South Kensington Subway London, England

Listed Building Data

South Kensington Subway has been designated a Grade II listed building in England with the following information, which has been imported from the National Heritage List for England. Please note that not all available data may be shown here, minor errors and/or formatting may have occurred during transcription, and some information may have become outdated since listing.

List Entry ID
1392462
Listing Type
listed building
Grade
II
Date Listed
4 April 2006
Name
SOUTH KENSINGTON SUBWAY
Location
SOUTH KENSINGTON SUBWAY, EXHIBITION ROAD SW7
District
Kensington and Chelsea
County
Greater London Authority
Grid Reference
TQ 26877 78859
Easting
526877.2295
Northing
178859.3176

Listed Building Reasons

Text courtesy of Historic England. © Crown Copyright, reprinted under the Open Government License.

Of special interest as a relic of South Kensington's function as an international exhibition centre, of the application of engineering methods to create a new means of managing foot traffic in a brand new quarter of London, and in the development of 'Albertopolis' - a unique and internationally important complex of cultural and educational amenities. The subway is well-preserved, its structure and finishes largely original.

Listed Building Description

Text courtesy of Historic England. © Crown Copyright, reprinted under the Open Government License.

249/0/10285 EXHIBITION ROAD SW7 04-APR-06 South Kensington Subway

II Pedestrian subway. Built 1885 by the Metropolitan District Railway with later alterations. 433m long. Engineer in Chief Sir John Wolfe Barry with JS McCleary; contractors Lucas & Aird. Subway runs east from South Kensington Station, then turns northwards beneath Exhibition Road, emerging next to the Science Museum.

MATERIALS AND CONSTRUCTION: Built in brick. Part jack-arch construction carried on heavy riveted wrought-iron beams, and part barrel vaulted.

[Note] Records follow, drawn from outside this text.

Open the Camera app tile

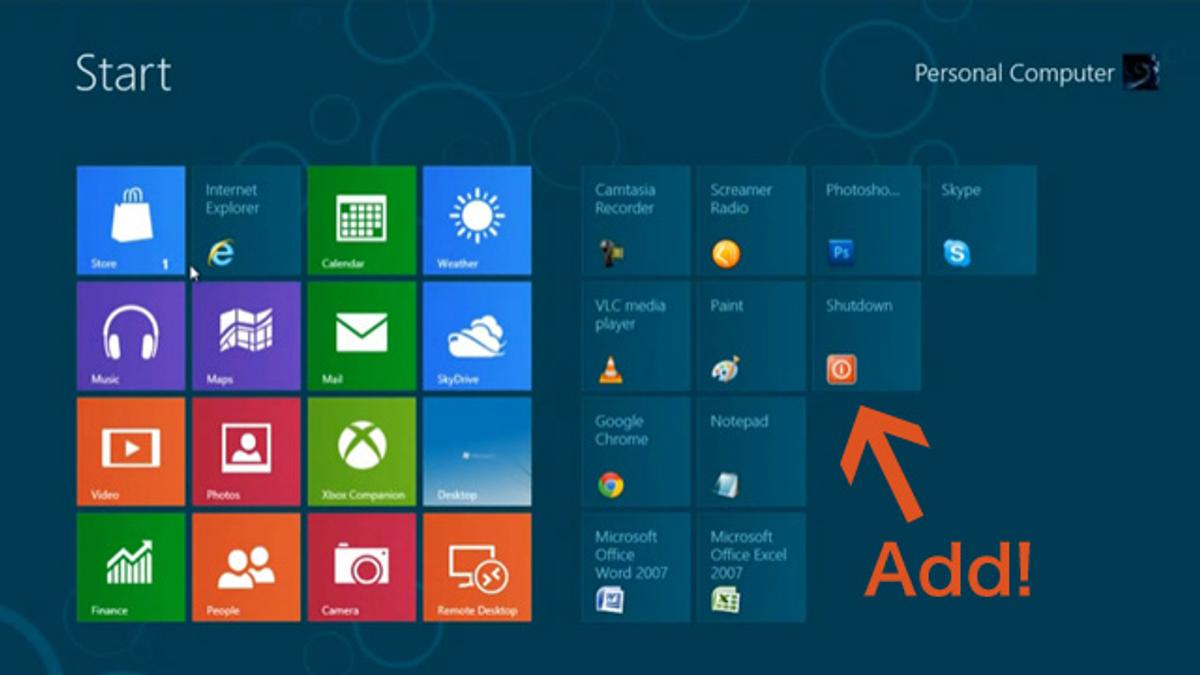click(x=361, y=567)
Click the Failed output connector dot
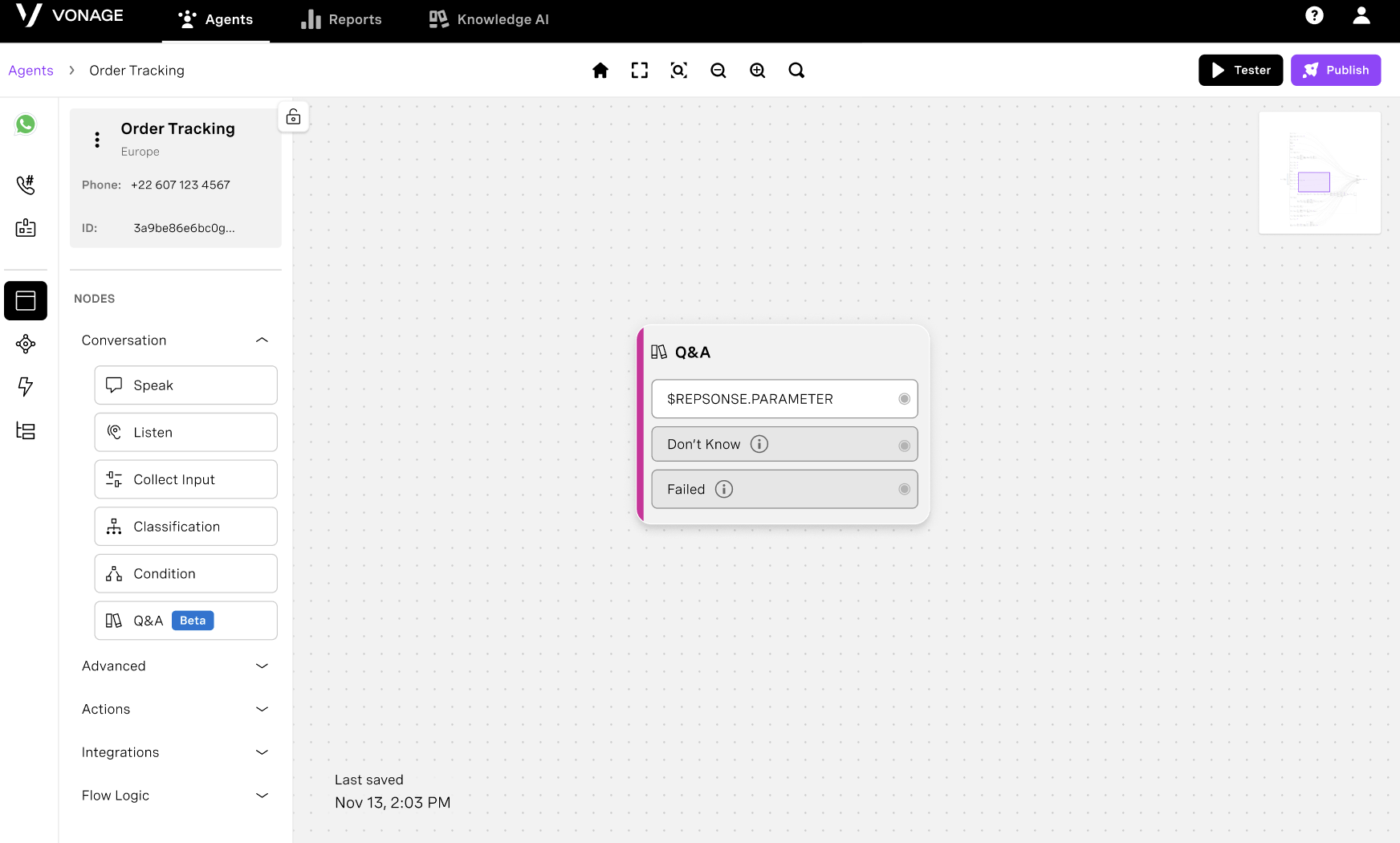1400x843 pixels. [904, 490]
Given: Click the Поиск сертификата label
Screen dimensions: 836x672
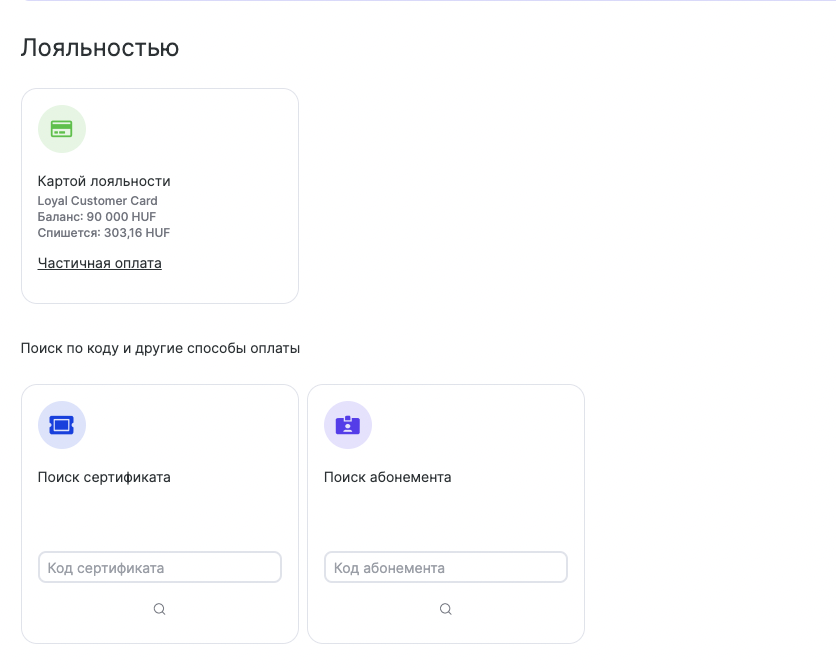Looking at the screenshot, I should (104, 477).
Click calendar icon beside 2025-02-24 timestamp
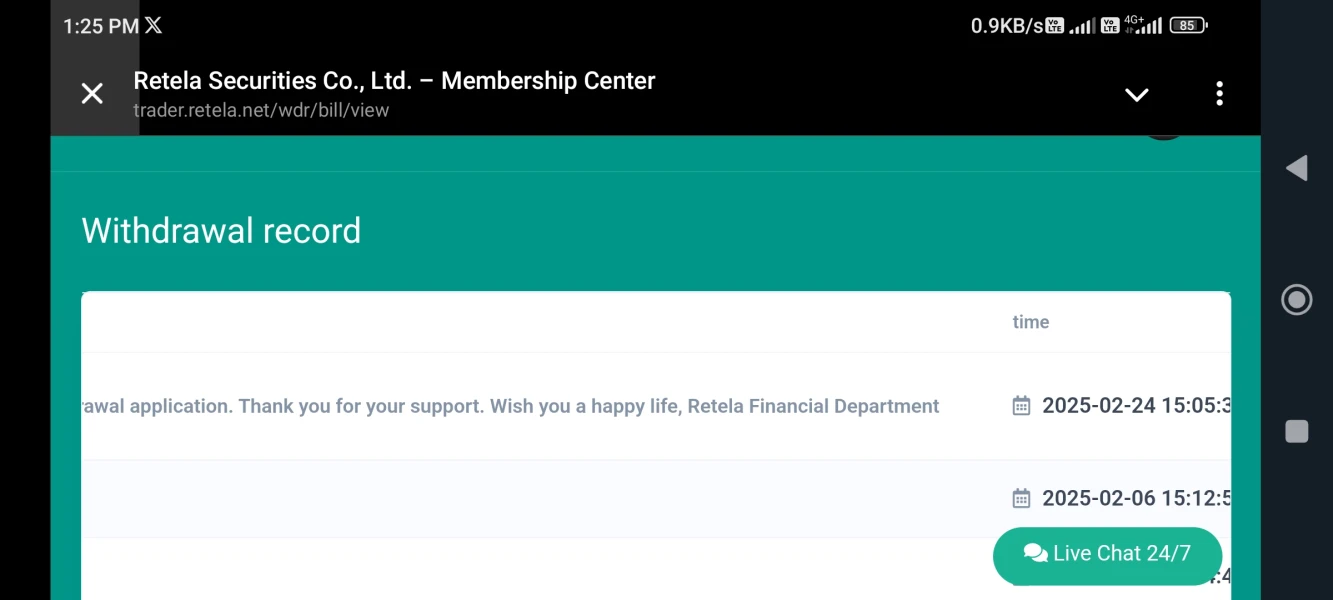1333x600 pixels. tap(1021, 406)
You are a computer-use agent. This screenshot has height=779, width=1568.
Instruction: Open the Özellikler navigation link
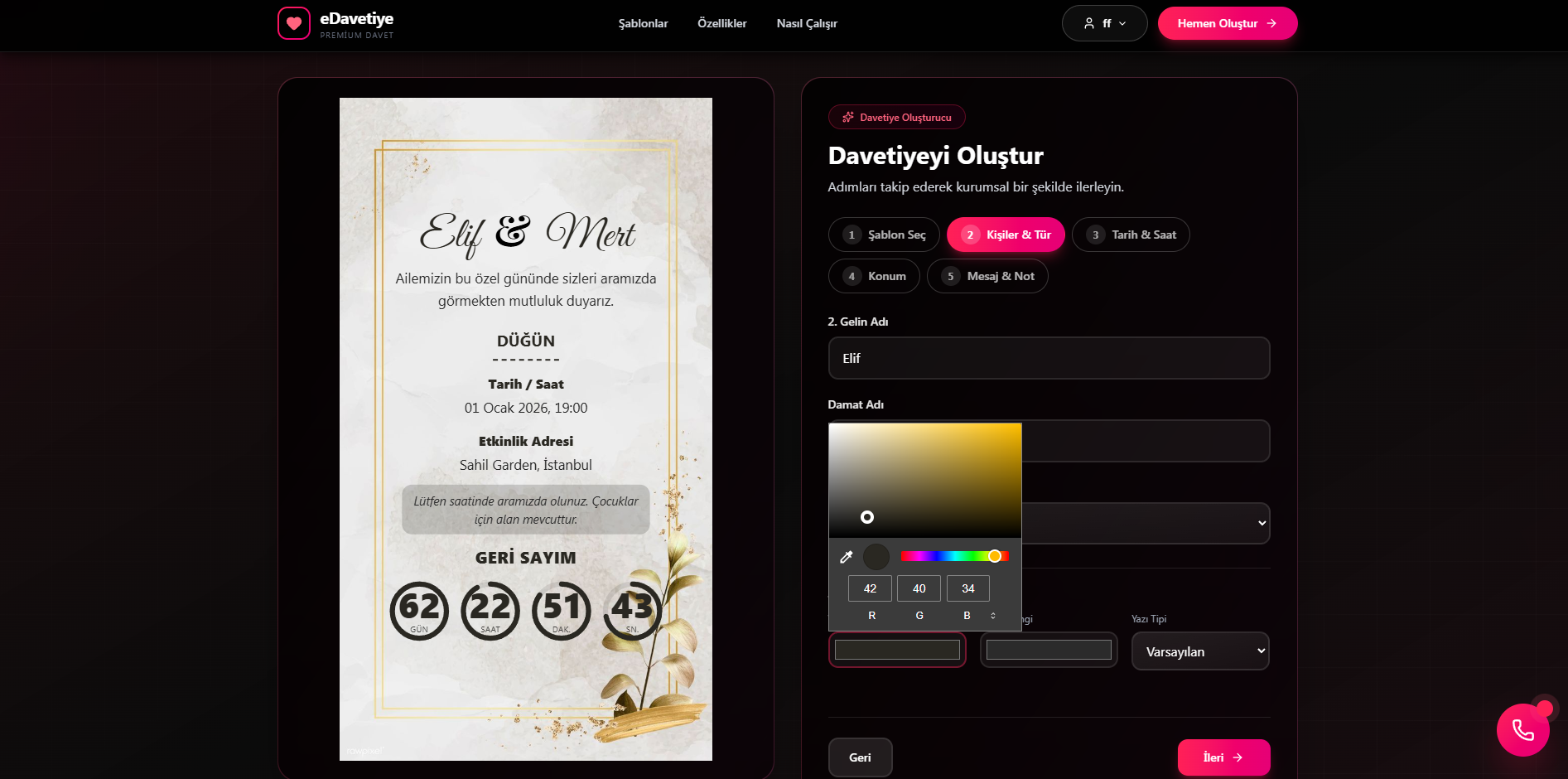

INTERIOR: Walls clad in cream and yellow-brown glazed brick in alternating header and stretcher courses. Moulded stone plinth. First stretch of tunnel top-lit by lightwells (that near junction with Cromwell Road now blocked). Section alongside Natural History Museum gardens has segmental headed windows; some blocked, others with original timber sashes. Exits to to Victoria & Albert Museum and Natural History Museum gardens have brick segmental arches flanked by cast-iron Egyptian columns; the latter has modern decorative wrought-iron panels. The lightwells emerge at 3 intervals along Exhibition Road standing 1m high above street level, the southernmost paired; each set within a cast-iron enclosure with lattice panels. Entrance adjacent to Science Museum built 1915. Portland Stone with banded rustication.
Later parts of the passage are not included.